## TASK ITEM
Write out the data again exactly, skipping every picture.

'''

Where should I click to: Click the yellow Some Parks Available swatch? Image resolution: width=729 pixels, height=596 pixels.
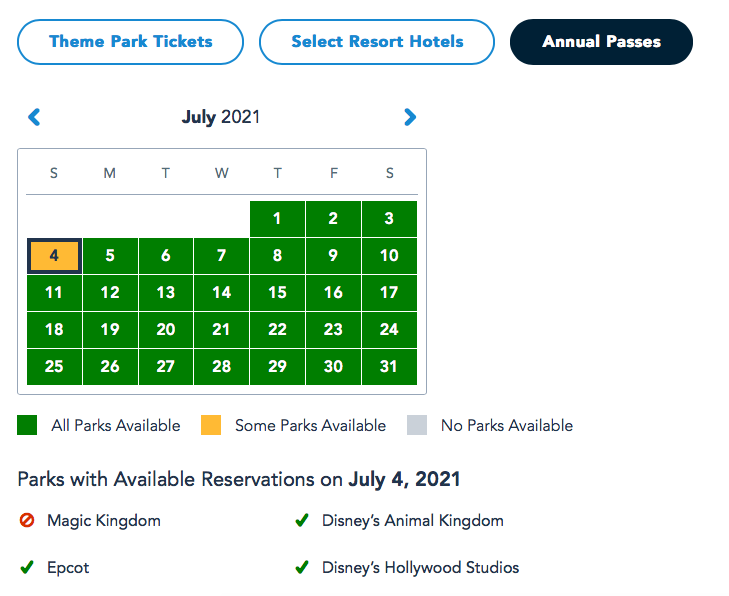211,425
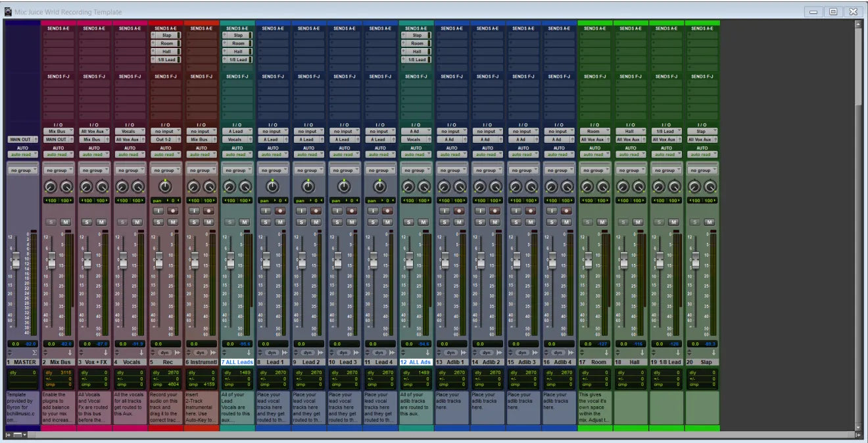Record-enable the Lead 1 track
The width and height of the screenshot is (868, 443).
[x=280, y=211]
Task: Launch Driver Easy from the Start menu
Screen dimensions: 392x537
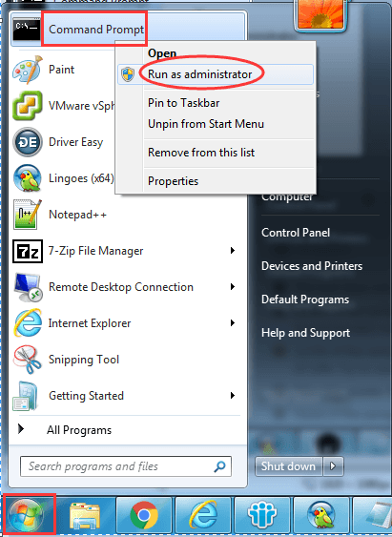Action: click(x=75, y=142)
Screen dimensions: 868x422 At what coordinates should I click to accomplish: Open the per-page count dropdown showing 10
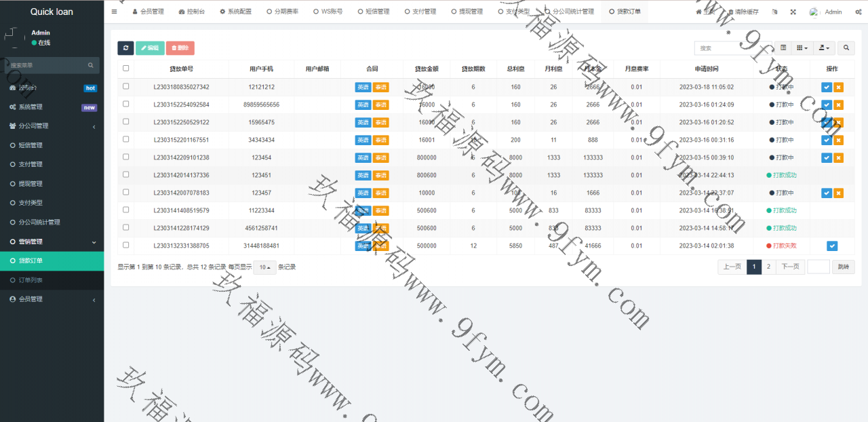(264, 267)
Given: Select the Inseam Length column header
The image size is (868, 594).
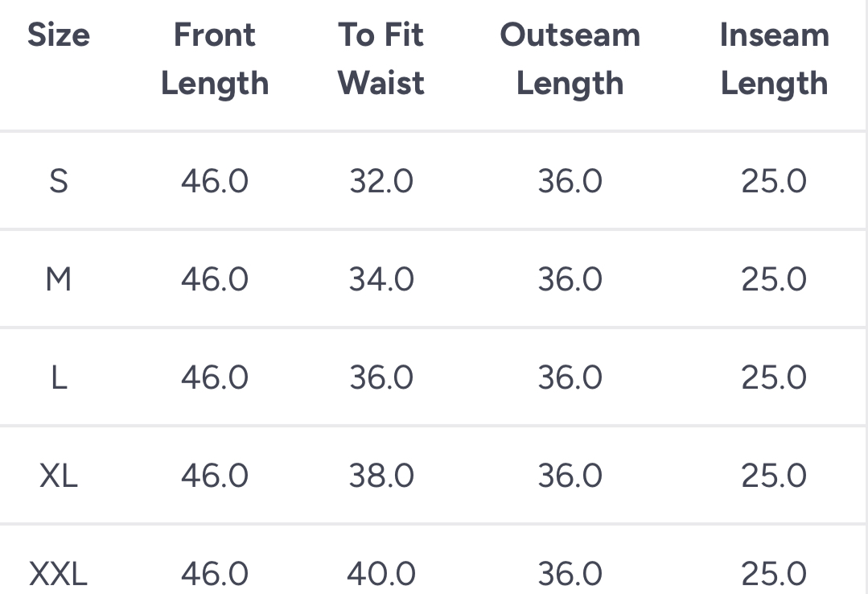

'''

## ANSWER TO THE PROBLEM
Where should I click to: Click the yellow Some Parks Available swatch? Image resolution: width=729 pixels, height=596 pixels.
211,425
Record-enable the Lead 1 track
The width and height of the screenshot is (868, 443).
[x=280, y=211]
Task: Launch Driver Easy from the Start menu
Screen dimensions: 392x537
Action: click(x=75, y=142)
Screen dimensions: 868x422 At what coordinates should I click to accomplish: Open the per-page count dropdown showing 10
(264, 267)
Given: Select the Inseam Length column header
The image size is (868, 594).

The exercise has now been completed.